#### Aufgabe A:
Schreibe aus dem Ausgangstext die Passage von „Nächste Woche steht“ bis „immer ganz nachvollziehbar.“ wortgetreu heraus.
#### Aufgabe B:
Setze den Artikel über die Teamauswahl für das Motocross of Nations im Anschluss an seinen letzten Satz fort.
───── Ausgangstext ─────
Nächste Woche steht für viele MX-Fans das Highlight des Jahres auf dem Programm. Im französischen Ernée wird einmal mehr um den Titel der schnellsten Motocross-Nation der Welt gefahren. Viele starke Trios werden sich der Herausforderung stellen, doch bei einigen ist die Zusammensetzung nicht immer ganz nachvollziehbar.
Ken Roczen war die letzten zehn Jahre nicht mehr auf europäischem Grund am Start und sorgte mit seiner diesjährigen Teilnahmebestätigung für das MxoN in Frankreich für Furore. Auch das Team USA war in aller Munde und schien bei der Teamzusammensetzung vorerst etwas Probleme zu haben. Viele hätten neben Christian Craig auch mit Cooper Webb und Haiden Deegan gerechnet. Stattdessen werden Aaron Plessinger und RJ Hampshire an Craigs Seite stehen. Welche Faktoren und Instanzen haben auf den Ausgang einer solchen Entscheidung Einfluss? Wollen die Fahrer selbst nicht an den Nations teilnehmen oder wird ihnen diese Entscheidung abgenommen? Ein Gespräch mit Roger De Coster und Haiden Deegan selbst machten das Auswahlverfahren etwas transparenter.
Zunächst ist im Hinblick auf das Team USA auffällig, dass Deegan und Webb aus dem gleichen Team kommen. Dies gibt schonmal einen ersten Hinweis darauf, wer letztendlich das Zepter in der Hand hat. Doch warum sollte ein Team etwas dagegen haben, dass ihre Fahrer an dem wohl prestigeträchtigsten Rennen der Welt teilnehmen? Schließlich ist dies eine einmalige Möglichkeit, sich als Amerikaner mit den Europäern zu messen und natürlich auch andersrum.
Laut Roger De Coster liegt das Problem für die Teams darin, dass es außer Prestige nichts zu holen gibt. Und wenn man genau hinschaut, dann nichtmal so richtig das, denn die Fahrer treten dort vorrangig für die Farben ihres Landes an und nicht für die ihres Teams. Dennoch müssen die Teams die meisten Kosten bei dieser Veranstaltung selbst tragen, denn vom Nationalverband gäbe es in den meisten Fällen nur die Flüge und die Unterkunft gestellt, so Roger De Coster. Es ist also ein Event für die Teams, in welches weitaus mehr investiert wird als gewonnen werden könnte. Ein weiterer und häufig noch viel ausschlaggebenderer Punkt ist das existierende Risiko für die Fahrer und damit auch für die Teams.
───── Datenauszüge ─────
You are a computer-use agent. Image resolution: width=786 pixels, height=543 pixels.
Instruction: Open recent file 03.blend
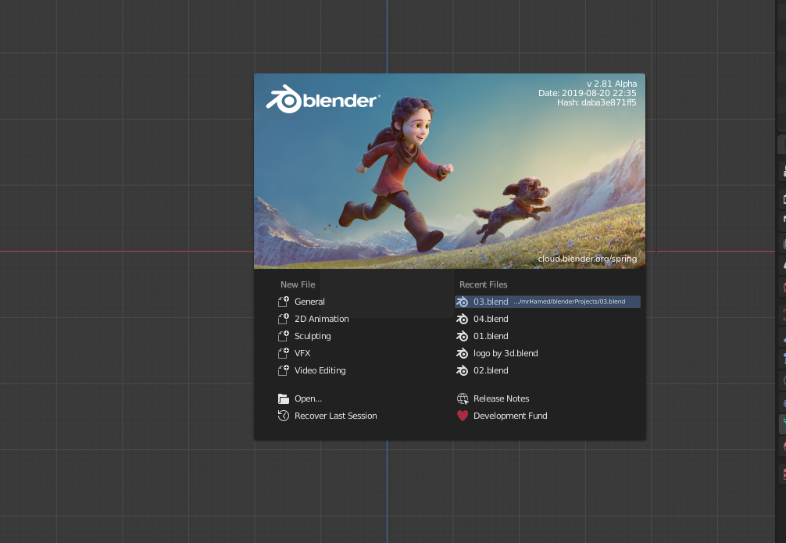pos(547,302)
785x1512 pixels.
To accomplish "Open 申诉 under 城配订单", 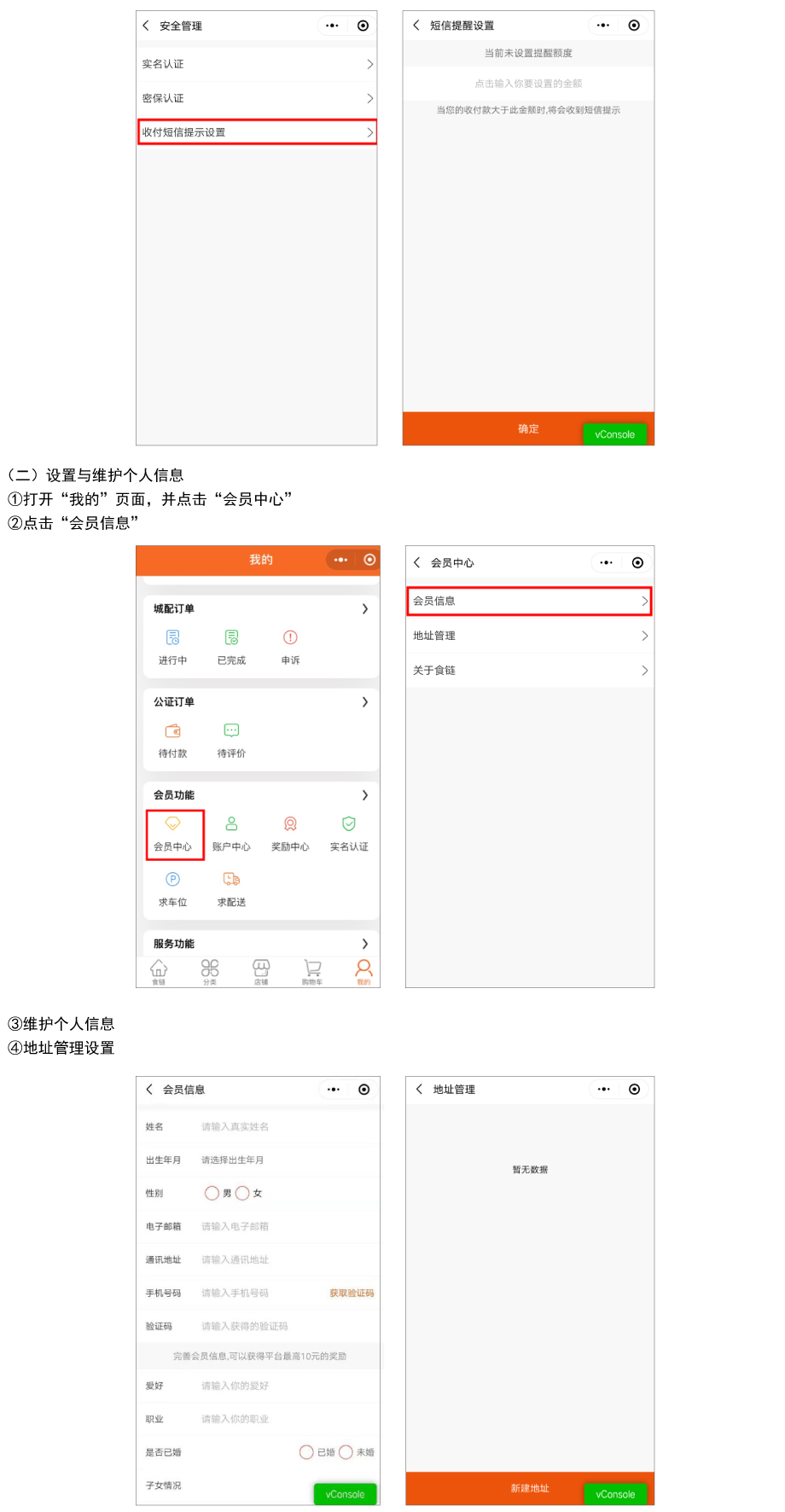I will 290,638.

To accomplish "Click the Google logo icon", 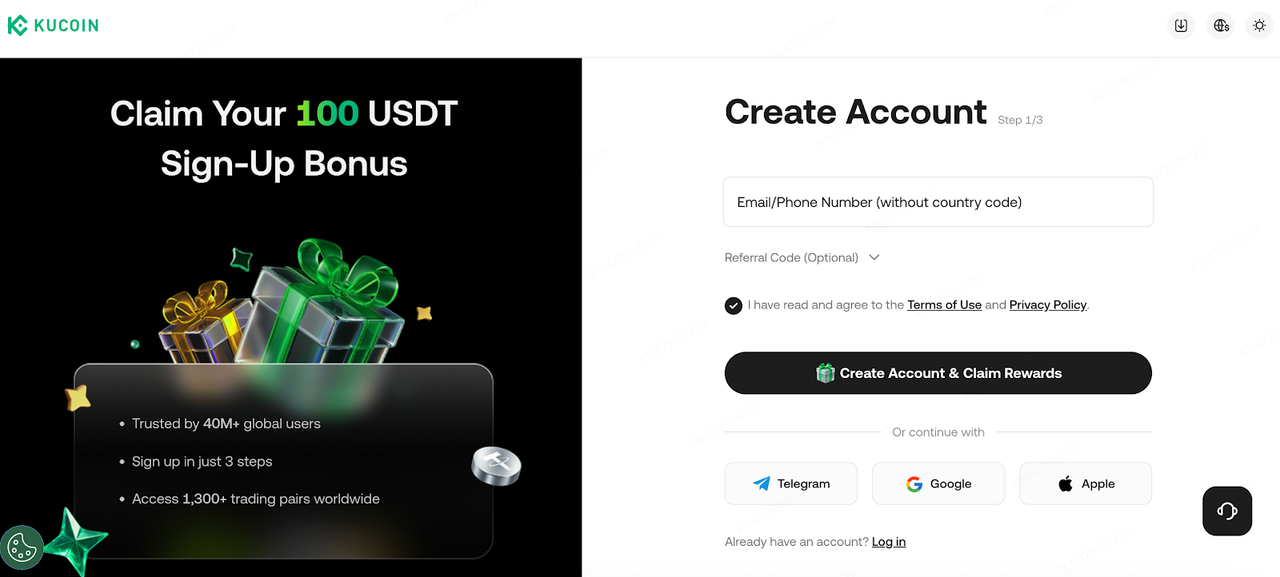I will [914, 484].
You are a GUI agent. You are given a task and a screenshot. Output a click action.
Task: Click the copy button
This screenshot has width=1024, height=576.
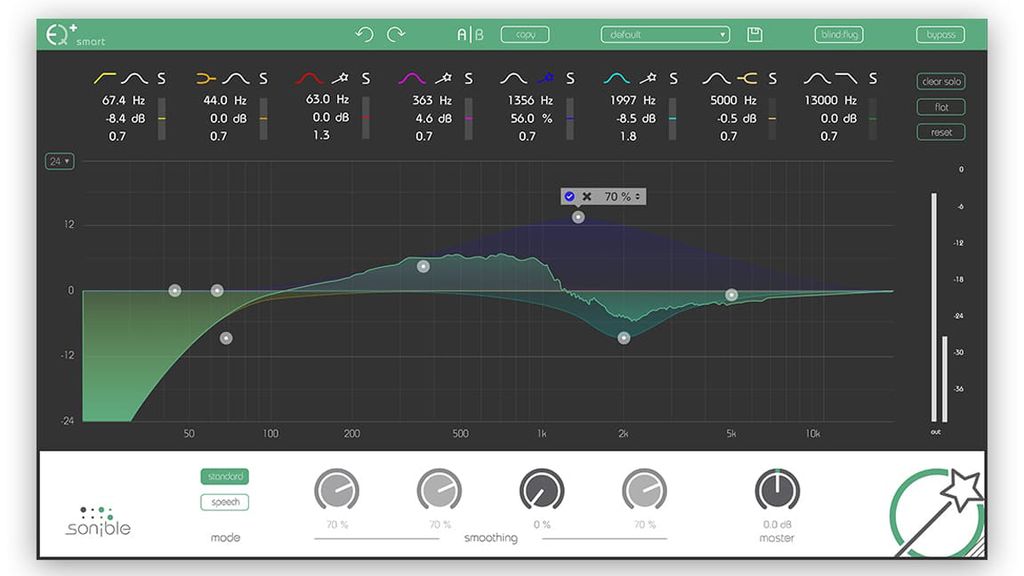(x=524, y=33)
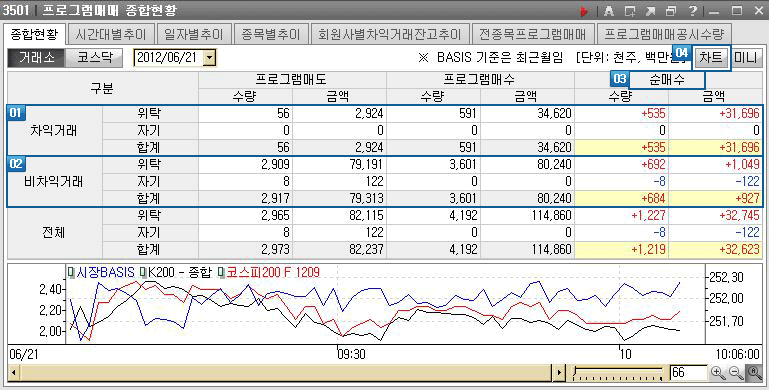Open the 종목별추이 tab
769x390 pixels.
point(271,34)
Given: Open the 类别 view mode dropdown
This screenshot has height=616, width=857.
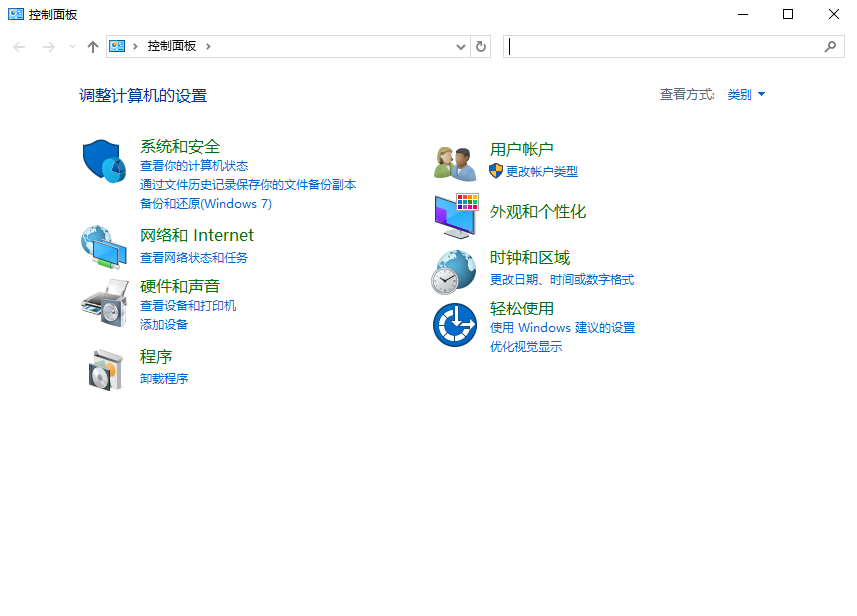Looking at the screenshot, I should [745, 94].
─────
#### Schriftliche Antwort A:
Nächste Woche steht für viele MX-Fans das Highlight des Jahres auf dem Programm. Im französischen Ernée wird einmal mehr um den Titel der schnellsten Motocross-Nation der Welt gefahren. Viele starke Trios werden sich der Herausforderung stellen, doch bei einigen ist die Zusammensetzung nicht immer ganz nachvollziehbar.

#### Schriftliche Antwort B:
Der absolute Super-GAU für ein Team wie Star Racing Yamaha wäre, wenn sie ihre besten Männer zu dieser Veranstaltung schicken, sie sich verletzen und dann für folgende wichtige Meisterschaftsrennen ausfallen. So wurde auch die Entscheidung begründet, das 17-jährige Nachwuchs-Talent Haiden Deegan nicht starten zu lassen. Die Risiken wären zu hoch für einen talentierten und noch jungen Fahrer wie ihn, sodass sein Team ihm die Teilnahme untersagte. Laut De Coster wäre dieser nämlich nominiert gewesen. Auch Deegan selbst sah einer Teilnahme äußerst positiv entgegen, schließlich haben er und sein Vater das große Ziel vor Augen, sich mit der ganzen Welt zu messen. Doch manchmal gibt es eben höheren Instanzen, welche eine Teilnahme unmöglich machen.
Die Motocross of Nations sind ein fantastisches Event für Fans und Fahrer, doch stellen eine finanzielle Herausforderung mit hohen Risiken für die Teams dar. Laut De Coster könnte die Attraktivität für die Teams nur erhöht werden, wenn es eine höhere Preisgeldausschüttung gäbe oder eine Art Absicherung, um das Risiko für die Teams zu reduzieren. Das könnte zum Beispiel eine Entschädigung bei einem Ausfall für weitere Meisterschaftsläufe sein. Der Fall mit Webb und Deegan ist dabei nur einer von vielen innerhalb der letzten Jahre.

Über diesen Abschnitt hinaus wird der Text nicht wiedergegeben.